Mathieu Cordang (6 December 1869 – 24 March 1942) was a Dutch professional cyclist. His specialties were track racing and endurance racing.

Biography 
Cordang started racing in 1893, after he left a boat in Vlissingen where a cycling race was being held. He borrowed a bicycle, won the race, and decided to take up cycle-racing.

In 1894, he set a world record for the mile on a tandem, and finished second in the Dutch national road race championships behind Jaap Eden. One year later, he raced a train between Maastricht and Roermond and won. Cordang won the amateur 100 km motor-paced world championship in 1895 in Köln.
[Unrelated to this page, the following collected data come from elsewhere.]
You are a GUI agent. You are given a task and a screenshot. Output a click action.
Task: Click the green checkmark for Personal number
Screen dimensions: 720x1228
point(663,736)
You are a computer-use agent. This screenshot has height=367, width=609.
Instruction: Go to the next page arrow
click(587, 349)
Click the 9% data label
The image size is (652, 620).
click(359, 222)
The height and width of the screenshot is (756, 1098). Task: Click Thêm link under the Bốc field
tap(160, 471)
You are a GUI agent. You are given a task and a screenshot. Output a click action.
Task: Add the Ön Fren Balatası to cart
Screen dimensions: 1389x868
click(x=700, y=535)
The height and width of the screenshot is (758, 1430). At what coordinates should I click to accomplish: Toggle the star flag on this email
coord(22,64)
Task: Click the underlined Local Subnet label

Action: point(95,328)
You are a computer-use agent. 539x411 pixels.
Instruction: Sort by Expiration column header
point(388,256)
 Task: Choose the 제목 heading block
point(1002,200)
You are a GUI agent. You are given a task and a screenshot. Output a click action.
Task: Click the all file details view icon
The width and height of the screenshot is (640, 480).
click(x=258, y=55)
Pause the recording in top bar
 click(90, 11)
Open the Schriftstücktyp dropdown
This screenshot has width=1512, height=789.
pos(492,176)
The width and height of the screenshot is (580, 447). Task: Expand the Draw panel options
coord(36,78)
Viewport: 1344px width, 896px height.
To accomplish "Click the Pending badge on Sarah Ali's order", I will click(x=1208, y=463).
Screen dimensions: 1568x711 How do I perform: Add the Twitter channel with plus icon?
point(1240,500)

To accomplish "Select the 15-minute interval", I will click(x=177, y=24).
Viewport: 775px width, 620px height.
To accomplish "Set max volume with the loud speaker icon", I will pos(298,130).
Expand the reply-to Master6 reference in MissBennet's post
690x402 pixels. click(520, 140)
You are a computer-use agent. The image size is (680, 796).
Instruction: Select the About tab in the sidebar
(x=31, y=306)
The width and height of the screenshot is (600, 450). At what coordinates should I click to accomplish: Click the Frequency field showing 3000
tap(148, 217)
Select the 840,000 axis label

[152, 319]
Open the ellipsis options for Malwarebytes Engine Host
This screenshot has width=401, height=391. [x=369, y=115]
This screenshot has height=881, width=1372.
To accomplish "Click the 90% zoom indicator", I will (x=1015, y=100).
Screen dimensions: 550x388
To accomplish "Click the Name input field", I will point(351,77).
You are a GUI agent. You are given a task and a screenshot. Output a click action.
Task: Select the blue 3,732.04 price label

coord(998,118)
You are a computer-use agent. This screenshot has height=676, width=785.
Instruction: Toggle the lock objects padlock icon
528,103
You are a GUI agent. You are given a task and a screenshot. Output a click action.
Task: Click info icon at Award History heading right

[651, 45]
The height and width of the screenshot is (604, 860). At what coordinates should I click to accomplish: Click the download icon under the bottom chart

Cordang was a professional from 1896 to 1900. In 1897 he finished second in Paris–Roubaix after falling in the velodrome in Roubaix. The winner, Maurice Garin, did not wait for him and won by 30meters. He also rode Bordeaux-Paris in 1897, sponsored by Gladiator, which built a team around him, and provided 25 bicycles. He finished second behind Gaston Rivierre who had extra help in the form of a car.
In the same year, Cordang broke five world records on the track of The Crystal Palace in London.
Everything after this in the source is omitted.